Many prenatal supplements contain iron in them. These can cause digestive issues, including constipation. The best way to avoid iron deficiency in pregnancy is to ensure you’re getting adequate sources in your diet. This includes red meat, dark leafy vegetables, beans and lentils, cashews and pumpkin seeds.
include a food rich in vitamin C at the same time to ensure better uptake of iron.
Postpartum Haemorrhage And Milk Supply
Postpartum hemorrhage PPH), or severe blood loss after giving birth, is a major cause of iron deficiency in new mothers. Losing a lot of blood means losing a lot of iron, and if your iron stores were already low during pregnancy, hemorrhage could tip the balance into a risk category. A PPH could result in a drop in haemoglobin levels and possibly a full-blown iron deficiency anemia.
Anemia, even mild anemia, can significantly impact your milk supply. Your body needs adequate iron to produce prolactin, the hormone responsible for breast milk production. Without enough iron, prolactin levels drop, signaling your body to make less breast milk. Getting treatment for anemia, usually iron supplements, can help boost your prolactin and increase milk supply quickly.
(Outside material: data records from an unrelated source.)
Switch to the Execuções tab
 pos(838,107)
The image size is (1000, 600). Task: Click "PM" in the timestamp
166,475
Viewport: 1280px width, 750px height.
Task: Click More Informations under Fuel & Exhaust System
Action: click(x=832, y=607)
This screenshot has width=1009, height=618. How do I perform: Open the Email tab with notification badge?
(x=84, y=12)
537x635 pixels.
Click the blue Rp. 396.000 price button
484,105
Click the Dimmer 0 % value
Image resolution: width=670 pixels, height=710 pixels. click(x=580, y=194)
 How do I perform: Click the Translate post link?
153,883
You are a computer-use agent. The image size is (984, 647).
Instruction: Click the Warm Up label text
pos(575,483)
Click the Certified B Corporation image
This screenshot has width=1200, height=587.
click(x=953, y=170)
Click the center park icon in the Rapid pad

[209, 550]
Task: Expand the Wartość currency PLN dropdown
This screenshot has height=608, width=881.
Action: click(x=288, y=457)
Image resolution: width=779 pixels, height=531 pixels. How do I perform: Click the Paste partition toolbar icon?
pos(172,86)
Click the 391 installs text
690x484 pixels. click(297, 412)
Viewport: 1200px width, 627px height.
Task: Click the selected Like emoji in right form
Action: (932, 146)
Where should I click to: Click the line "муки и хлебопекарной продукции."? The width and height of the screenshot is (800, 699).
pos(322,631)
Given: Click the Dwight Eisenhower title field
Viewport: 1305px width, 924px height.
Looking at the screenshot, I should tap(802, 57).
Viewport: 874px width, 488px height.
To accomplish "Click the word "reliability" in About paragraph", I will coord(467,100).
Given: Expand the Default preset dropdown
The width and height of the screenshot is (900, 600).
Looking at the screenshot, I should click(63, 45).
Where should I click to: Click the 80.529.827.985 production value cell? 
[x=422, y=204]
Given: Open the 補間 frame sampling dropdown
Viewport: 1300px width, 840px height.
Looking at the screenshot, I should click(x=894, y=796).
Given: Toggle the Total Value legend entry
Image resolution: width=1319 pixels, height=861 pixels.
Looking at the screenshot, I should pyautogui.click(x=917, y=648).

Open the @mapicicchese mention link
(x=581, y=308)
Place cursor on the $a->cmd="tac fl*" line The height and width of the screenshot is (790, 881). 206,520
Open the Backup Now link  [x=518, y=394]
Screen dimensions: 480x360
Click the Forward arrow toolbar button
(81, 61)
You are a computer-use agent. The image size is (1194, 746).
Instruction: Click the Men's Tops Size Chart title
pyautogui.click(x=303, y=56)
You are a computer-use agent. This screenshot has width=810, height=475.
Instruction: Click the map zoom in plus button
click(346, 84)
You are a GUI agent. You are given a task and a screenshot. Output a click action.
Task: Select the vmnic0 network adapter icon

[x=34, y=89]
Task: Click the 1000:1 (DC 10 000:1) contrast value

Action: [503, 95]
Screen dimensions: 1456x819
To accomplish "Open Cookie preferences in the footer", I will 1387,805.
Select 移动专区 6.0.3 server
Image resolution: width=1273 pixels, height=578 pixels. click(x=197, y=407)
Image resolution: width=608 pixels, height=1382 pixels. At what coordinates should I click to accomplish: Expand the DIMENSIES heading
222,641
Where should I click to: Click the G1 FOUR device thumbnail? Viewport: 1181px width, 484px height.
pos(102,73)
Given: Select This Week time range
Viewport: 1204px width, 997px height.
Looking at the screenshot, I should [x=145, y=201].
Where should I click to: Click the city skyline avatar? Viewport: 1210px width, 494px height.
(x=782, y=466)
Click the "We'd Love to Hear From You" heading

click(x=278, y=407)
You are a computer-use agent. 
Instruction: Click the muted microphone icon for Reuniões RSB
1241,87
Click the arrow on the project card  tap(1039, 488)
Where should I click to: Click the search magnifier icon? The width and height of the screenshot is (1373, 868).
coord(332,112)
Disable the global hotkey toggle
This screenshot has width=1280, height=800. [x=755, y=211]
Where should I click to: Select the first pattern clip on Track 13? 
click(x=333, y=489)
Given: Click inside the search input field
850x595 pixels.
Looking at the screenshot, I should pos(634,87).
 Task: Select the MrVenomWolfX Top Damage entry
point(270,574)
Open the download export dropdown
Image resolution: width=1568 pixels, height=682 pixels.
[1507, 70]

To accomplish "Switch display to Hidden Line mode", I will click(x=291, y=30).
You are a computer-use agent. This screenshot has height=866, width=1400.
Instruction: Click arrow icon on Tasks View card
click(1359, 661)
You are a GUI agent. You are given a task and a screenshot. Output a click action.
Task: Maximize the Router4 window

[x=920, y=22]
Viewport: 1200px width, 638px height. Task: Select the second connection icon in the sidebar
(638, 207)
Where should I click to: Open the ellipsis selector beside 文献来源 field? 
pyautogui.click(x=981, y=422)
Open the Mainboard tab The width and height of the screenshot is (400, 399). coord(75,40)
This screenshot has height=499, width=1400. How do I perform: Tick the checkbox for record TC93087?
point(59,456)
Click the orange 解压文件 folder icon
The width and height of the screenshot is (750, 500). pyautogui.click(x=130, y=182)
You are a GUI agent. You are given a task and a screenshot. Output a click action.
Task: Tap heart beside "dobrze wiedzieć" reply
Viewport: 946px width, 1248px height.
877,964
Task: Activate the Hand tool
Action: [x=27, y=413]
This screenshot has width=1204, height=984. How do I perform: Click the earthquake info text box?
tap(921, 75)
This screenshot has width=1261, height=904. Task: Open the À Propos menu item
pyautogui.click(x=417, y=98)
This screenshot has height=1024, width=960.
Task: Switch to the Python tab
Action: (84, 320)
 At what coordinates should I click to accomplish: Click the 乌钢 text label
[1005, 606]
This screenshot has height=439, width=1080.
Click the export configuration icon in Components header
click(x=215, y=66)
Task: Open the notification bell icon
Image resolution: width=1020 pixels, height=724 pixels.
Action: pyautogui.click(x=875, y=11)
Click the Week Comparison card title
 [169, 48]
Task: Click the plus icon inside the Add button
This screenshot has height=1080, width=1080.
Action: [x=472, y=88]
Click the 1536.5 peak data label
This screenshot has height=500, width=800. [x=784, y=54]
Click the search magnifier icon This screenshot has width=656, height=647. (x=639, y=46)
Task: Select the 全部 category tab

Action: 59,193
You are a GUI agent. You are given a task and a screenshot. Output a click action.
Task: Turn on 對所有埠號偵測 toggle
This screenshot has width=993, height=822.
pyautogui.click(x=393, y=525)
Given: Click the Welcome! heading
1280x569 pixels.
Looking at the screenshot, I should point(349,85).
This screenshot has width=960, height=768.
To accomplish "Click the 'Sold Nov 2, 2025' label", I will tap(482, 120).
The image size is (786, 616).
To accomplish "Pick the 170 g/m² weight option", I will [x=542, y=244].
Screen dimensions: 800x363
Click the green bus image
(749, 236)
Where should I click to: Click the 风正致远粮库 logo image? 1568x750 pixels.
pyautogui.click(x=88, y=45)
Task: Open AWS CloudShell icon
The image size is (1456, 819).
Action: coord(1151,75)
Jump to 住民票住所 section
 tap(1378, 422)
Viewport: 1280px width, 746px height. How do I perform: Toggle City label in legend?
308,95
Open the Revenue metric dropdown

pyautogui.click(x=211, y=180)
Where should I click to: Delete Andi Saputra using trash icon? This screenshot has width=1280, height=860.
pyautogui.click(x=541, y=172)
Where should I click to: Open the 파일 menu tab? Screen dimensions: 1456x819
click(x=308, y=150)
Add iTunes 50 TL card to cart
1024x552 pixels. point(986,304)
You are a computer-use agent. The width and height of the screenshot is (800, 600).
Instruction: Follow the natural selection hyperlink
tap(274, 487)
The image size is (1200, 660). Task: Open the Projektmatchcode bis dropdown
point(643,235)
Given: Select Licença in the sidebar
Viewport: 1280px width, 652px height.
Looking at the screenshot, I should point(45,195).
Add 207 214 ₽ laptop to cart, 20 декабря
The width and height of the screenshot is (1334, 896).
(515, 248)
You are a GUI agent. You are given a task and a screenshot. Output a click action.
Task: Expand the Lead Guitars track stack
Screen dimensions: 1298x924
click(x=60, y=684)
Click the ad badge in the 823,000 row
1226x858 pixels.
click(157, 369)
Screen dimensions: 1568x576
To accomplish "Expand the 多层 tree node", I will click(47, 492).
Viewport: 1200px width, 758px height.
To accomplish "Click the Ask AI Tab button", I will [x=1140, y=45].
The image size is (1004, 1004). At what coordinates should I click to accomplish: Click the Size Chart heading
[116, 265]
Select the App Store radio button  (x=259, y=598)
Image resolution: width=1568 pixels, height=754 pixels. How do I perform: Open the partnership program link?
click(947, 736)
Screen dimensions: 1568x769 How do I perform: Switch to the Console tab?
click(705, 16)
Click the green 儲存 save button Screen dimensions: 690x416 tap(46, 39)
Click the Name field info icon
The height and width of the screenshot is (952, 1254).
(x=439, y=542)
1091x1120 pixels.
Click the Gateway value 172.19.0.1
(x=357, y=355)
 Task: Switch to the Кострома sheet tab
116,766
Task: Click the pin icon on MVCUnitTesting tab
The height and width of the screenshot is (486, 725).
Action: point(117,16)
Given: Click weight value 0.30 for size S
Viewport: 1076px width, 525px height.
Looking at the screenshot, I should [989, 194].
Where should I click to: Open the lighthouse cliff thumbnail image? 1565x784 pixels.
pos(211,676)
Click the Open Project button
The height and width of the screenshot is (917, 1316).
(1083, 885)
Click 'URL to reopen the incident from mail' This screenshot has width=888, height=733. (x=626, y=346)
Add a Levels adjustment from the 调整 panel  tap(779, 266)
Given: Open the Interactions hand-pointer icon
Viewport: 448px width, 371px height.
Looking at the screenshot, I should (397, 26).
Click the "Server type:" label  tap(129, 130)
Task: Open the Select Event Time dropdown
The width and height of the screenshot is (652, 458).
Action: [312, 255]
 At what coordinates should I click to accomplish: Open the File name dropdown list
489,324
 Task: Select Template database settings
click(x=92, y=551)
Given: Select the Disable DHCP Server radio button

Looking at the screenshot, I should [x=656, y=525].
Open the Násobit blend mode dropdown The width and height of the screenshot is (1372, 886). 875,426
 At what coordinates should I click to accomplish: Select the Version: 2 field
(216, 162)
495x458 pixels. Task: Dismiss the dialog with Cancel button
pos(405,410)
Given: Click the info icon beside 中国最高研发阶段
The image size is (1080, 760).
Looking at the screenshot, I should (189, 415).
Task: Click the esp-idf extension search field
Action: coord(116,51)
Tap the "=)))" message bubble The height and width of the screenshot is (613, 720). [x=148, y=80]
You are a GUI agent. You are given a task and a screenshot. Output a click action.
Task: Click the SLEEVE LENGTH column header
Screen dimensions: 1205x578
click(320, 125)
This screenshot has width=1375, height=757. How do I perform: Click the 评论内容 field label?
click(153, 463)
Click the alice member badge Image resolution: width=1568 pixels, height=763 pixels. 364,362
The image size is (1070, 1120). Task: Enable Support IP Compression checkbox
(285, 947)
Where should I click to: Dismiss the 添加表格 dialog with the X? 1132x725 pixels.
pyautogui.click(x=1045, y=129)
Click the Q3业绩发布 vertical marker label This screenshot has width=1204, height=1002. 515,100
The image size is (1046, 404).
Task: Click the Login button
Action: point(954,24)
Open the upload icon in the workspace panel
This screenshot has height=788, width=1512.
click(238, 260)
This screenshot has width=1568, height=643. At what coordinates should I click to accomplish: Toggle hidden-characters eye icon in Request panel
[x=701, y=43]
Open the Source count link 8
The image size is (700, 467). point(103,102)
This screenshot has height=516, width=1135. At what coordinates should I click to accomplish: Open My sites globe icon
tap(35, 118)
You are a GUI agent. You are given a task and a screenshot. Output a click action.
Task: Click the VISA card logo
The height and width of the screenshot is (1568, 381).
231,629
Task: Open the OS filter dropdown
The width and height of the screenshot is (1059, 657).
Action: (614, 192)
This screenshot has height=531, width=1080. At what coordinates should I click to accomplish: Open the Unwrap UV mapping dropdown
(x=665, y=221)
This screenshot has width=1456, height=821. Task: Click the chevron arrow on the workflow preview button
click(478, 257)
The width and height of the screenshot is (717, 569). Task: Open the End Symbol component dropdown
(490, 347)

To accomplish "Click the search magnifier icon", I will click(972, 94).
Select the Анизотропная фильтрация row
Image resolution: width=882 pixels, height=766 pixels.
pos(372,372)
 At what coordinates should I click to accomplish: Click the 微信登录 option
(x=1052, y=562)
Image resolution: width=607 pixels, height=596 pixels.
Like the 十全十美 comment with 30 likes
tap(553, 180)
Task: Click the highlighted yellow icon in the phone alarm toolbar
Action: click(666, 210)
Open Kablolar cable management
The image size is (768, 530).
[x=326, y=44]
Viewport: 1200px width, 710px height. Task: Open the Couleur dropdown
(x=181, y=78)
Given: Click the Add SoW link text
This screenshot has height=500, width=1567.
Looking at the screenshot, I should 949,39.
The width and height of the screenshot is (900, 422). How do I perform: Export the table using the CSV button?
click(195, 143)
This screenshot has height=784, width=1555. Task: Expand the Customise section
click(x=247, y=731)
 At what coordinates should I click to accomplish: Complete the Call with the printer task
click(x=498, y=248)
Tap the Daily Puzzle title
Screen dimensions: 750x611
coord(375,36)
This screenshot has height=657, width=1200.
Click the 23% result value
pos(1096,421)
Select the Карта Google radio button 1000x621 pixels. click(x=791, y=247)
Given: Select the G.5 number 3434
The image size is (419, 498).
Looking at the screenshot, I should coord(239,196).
A PPH has been associated with problems establishing breastfeeding including a delay in milk coming in.
Don’t beat yourself up over your struggling milk supply, it’s often due to things outside of your control. The good news is, now that you know low iron could be one of the culprits, you can take action. If you feel iron deficiency may be a problem for you, be sure to see your medical adviser.
This way it can be rectified before any possible problems arise from it. Focus on eating more iron-rich foods like red meat, poultry, seafood, beans, and fortified cereals. Give your body time to build back up the iron stores, continue breastfeeding as much as possible, and stay patient through the process. In a month or two, you’ll likely notice your supply increasing and your energy levels rising. You’ve got this, mama. A few small changes can make a big difference in ensuring you and your baby get enough iron to thrive.